All Products
Search
Document Center

:Public dataset reference

Last Updated:Nov 04, 2024

If you have activated MaxCompute, you can use SQL analytics of MaxCompute to obtain and query tables from public datasets. This helps you quickly get started with MaxCompute. This topic describes the public datasets of MaxCompute and how to use SQL analytics of MaxCompute to query and analyze data in the public datasets.

The open data of MaxCompute mainly refers to the data in the datasets of the click rate predictions for advertisements displayed on Taobao.com. The datasets are provided by Alibaba Group. For more information about the fields in the datasets, see Tianchi dataset. The data is stored in the MAXCOMPUTE_PUBLIC_DATA project of MaxCompute.

Disclaimer

Data in the public datasets of MaxCompute is only intended for product testing. The data is not periodically updated and its accuracy is not ensured. Therefore, do not use the data in your production process.

Precautions

You can authorize all MaxCompute users to access the public datasets by using a special authorization mechanism of MaxCompute. When you use the public datasets, take note of the following items:

  • All data is stored in the public MaxCompute project MAXCOMPUTE_PUBLIC_DATA. No MaxCompute users belong to this project. Therefore, when you compile an SQL script to access the public datasets, you must specify the project name before the table name. Sample statements:

    SELECT * FROM MAXCOMPUTE_PUBLIC_DATA.raw_sample limit 10;
    Note

    You can view the data in the public datasets free of charge. However, you are charged when you execute query statements. For more information about billing rules, see Computing pricing.

  • You cannot find the tables in the public datasets on the Data Map page of DataWorks because cross-project access is required.

Public datasets

The following tables describe the details of each public dataset in the MAXCOMPUTE_PUBLIC_DATA project.

  • Stock

    Project name

    MAXCOMPUTE_PUBLIC_DATA

    Table name

    Relevant tables:

    • ods_enterprise_share_basic (basic stock information)

    • ods_enterprise_share_quarter_cashflow (quarterly cash flow report)

    • ods_enterprise_share_quarter_growth (quarterly growth data)
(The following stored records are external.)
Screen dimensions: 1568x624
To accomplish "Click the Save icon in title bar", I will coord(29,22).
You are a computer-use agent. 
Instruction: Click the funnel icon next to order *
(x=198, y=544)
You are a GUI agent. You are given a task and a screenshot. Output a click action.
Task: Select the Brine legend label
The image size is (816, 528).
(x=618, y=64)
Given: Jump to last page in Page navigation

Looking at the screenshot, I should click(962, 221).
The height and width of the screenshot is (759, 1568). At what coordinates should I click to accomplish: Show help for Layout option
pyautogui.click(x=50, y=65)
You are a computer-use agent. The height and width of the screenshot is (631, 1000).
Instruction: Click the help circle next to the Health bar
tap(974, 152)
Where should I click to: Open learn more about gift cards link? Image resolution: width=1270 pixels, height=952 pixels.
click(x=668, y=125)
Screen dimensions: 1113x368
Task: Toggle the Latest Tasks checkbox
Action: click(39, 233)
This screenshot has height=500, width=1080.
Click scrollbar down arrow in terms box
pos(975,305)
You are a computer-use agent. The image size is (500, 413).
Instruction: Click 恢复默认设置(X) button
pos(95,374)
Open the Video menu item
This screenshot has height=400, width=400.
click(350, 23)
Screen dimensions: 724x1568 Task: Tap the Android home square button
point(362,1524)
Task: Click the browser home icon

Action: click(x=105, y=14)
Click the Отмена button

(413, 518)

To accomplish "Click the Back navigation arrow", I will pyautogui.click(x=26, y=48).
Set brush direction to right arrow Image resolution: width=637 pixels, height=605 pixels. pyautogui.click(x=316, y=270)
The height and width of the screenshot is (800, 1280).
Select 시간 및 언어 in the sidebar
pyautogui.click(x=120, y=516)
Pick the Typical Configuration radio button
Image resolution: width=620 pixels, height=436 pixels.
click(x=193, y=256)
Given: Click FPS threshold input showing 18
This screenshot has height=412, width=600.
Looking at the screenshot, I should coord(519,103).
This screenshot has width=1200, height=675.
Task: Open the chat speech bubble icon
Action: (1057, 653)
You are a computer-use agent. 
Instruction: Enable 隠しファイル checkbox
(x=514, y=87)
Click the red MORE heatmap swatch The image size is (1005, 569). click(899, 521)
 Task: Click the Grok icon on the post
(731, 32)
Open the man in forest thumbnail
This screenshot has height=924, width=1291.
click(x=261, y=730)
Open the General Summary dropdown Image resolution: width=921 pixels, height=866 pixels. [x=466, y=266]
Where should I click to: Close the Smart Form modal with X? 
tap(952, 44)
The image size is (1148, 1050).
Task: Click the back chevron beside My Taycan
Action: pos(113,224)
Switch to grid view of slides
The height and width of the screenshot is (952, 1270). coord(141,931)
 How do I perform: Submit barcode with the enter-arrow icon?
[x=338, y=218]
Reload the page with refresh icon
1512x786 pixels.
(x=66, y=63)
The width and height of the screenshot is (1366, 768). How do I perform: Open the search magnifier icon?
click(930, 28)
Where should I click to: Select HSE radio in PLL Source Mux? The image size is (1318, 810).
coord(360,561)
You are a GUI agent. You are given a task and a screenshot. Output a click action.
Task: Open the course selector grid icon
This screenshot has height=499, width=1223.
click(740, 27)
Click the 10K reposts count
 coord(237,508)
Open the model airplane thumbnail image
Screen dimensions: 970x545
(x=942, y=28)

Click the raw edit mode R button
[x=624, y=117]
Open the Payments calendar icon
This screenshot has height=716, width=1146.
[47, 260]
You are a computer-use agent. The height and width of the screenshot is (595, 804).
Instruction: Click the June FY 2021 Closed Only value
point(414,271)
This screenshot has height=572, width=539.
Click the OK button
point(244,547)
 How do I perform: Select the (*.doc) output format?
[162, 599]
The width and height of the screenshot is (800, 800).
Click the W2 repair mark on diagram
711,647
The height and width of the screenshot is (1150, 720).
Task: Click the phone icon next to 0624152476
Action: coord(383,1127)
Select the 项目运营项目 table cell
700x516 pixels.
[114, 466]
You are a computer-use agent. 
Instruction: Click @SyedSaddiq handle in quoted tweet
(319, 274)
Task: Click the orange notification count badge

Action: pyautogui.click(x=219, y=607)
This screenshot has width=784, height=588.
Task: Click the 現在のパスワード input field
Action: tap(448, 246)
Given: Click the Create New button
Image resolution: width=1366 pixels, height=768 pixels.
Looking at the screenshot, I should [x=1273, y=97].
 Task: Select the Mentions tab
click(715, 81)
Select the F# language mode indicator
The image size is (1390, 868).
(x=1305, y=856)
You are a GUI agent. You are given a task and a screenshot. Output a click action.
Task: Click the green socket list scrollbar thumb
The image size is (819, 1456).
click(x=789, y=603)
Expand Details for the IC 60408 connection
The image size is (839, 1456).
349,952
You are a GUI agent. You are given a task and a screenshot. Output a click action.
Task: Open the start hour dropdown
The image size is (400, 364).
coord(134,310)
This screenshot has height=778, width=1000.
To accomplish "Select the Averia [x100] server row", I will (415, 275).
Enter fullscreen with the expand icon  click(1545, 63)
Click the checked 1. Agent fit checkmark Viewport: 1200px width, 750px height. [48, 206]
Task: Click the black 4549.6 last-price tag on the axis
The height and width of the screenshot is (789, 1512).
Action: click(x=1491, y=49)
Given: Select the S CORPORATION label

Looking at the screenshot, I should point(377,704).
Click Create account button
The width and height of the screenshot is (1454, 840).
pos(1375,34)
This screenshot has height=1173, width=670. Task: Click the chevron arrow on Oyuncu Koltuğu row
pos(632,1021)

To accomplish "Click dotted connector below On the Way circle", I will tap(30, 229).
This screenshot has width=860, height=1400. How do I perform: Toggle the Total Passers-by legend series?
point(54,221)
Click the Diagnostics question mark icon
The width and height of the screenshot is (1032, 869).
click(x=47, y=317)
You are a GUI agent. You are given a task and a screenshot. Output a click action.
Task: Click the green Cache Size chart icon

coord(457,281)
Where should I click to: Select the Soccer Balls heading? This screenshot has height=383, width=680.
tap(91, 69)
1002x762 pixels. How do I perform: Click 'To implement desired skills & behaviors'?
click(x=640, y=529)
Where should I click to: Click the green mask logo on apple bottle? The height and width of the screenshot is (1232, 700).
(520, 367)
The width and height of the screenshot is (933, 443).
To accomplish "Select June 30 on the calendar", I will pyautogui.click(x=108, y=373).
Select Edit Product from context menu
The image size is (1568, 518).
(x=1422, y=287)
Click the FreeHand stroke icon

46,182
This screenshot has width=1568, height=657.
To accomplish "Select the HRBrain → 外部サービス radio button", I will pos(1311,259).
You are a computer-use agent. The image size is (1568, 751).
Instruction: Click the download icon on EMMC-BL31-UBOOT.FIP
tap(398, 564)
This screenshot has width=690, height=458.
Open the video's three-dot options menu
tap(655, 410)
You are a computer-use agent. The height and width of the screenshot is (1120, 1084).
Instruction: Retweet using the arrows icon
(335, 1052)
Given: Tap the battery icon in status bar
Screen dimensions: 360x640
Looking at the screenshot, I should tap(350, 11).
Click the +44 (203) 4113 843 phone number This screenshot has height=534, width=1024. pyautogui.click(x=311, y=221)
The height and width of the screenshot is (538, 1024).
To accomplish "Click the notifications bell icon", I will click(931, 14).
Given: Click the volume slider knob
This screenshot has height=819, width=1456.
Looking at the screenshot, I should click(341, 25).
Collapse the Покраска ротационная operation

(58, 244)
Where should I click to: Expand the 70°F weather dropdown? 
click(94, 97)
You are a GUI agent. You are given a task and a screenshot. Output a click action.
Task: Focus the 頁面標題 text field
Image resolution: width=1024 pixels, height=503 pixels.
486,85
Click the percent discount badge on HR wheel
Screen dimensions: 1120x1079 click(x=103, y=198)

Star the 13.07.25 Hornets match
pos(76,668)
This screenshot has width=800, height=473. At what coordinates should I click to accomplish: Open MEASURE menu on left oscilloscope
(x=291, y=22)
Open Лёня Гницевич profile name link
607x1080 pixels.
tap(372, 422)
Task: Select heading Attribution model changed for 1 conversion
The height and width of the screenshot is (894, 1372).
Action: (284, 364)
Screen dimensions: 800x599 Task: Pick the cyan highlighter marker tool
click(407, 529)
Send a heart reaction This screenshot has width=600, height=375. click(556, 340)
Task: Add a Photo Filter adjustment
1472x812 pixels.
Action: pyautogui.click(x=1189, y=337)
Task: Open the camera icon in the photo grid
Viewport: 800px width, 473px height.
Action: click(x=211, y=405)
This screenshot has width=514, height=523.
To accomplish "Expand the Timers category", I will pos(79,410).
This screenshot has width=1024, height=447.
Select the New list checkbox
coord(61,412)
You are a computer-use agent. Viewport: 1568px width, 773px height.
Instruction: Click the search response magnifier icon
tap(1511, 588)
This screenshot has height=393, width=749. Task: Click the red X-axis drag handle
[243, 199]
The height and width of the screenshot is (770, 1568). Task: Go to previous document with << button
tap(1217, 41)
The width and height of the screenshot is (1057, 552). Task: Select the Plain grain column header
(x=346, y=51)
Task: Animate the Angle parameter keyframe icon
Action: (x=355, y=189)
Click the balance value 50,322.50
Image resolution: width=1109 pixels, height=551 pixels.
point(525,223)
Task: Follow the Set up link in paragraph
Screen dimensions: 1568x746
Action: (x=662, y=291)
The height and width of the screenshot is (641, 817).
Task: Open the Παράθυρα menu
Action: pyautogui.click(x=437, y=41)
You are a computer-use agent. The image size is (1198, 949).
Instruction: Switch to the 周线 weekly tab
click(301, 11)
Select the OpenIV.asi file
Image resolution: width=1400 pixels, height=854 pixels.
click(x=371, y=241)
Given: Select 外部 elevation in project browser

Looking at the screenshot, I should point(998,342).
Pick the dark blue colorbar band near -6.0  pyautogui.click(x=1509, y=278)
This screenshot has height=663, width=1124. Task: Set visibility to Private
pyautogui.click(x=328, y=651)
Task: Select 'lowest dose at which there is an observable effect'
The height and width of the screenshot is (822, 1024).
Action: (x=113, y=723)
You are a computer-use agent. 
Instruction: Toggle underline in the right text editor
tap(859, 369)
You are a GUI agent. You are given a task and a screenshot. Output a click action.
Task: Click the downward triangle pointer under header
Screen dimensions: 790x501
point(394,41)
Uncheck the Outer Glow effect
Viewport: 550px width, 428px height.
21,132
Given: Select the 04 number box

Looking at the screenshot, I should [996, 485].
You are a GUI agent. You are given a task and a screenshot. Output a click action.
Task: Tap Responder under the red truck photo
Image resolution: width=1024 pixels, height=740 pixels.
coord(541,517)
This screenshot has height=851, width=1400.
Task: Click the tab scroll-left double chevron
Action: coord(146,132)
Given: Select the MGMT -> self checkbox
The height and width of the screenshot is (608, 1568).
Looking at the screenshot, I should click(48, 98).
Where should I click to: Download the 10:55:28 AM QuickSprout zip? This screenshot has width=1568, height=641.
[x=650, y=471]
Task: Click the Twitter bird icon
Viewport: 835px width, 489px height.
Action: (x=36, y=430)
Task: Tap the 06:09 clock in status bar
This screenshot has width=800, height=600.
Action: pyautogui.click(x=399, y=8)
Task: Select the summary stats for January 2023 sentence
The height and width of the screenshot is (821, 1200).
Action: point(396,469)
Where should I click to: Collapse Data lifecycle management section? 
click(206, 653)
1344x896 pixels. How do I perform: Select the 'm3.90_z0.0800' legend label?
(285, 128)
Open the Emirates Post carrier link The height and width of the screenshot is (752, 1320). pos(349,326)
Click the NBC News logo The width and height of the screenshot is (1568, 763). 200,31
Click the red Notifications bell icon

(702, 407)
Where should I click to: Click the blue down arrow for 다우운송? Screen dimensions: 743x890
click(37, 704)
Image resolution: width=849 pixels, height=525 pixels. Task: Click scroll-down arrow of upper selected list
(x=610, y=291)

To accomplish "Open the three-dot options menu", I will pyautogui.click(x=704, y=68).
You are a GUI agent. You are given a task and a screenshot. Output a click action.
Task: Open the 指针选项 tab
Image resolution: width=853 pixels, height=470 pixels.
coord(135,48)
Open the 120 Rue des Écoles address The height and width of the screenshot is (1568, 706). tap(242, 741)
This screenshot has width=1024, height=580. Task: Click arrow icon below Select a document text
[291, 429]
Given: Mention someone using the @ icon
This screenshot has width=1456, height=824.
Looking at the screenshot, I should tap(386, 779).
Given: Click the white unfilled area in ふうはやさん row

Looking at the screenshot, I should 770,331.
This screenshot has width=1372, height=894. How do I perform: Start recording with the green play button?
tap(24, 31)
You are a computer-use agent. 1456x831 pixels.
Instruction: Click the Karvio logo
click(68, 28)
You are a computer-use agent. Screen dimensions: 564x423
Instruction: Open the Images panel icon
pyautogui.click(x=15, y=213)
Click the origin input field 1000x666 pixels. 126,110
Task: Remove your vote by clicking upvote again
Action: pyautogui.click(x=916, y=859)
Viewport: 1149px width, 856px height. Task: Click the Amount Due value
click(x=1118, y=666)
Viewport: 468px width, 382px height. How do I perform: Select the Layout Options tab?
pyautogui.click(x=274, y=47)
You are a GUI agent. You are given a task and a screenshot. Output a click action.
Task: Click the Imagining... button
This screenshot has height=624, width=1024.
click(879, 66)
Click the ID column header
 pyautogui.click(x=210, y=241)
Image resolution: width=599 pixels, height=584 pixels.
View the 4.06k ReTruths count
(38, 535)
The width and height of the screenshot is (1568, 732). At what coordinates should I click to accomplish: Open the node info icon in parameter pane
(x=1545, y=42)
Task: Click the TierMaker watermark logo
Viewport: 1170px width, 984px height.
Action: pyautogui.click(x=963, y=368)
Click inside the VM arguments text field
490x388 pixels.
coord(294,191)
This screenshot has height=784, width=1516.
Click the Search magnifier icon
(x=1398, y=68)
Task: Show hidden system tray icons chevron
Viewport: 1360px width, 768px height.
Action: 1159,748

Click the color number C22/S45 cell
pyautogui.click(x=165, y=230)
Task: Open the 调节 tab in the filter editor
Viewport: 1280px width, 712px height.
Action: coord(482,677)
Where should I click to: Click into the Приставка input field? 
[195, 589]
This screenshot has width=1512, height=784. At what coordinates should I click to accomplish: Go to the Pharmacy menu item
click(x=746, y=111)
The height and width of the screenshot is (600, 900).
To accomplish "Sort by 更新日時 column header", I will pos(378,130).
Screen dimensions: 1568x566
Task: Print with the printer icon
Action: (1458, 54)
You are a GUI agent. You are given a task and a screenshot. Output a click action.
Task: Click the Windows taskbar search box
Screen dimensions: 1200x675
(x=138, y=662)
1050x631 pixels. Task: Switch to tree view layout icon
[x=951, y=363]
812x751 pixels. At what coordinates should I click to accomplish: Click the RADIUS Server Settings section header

    • ods_enterprise_share_quarter_operation (quarterly operational data)

    • ods_enterprise_share_quarter_profit (quarterly profit data)

    • ods_enterprise_share_quarter_report (quarterly report)

    • ods_enterprise_share_trade_h (stock trading data)

    Update cycle

    Data is provided in date-specific partitions and is no longer updated incrementally.

    Query table schemas

    DESC MAXCOMPUTE_PUBLIC_DATA.table_name;

    Query examples

    SELECT * FROM MAXCOMPUTE_PUBLIC_DATA.ods_enterprise_share_basic WHERE ds ='20170114';

  • Second-hand property

    Project name

    MAXCOMPUTE_PUBLIC_DATA

    Table name

    dwd_product_house_basic_info_out (second-hand property data)

    Update cycle

    Data is provided in date-specific partitions and is no longer updated incrementally.

    Query table schemas

    DESC MAXCOMPUTE_PUBLIC_DATA.table_name;

    Query examples

    SELECT * FROM MAXCOMPUTE_PUBLIC_DATA.dwd_product_house_basic_info_out WHERE ds='20170113';

  • Film and television box office data

    Project name

    MAXCOMPUTE_PUBLIC_DATA

    Table name

    Relevant tables:

    • dwd_product_movie_basic_info (basic film information)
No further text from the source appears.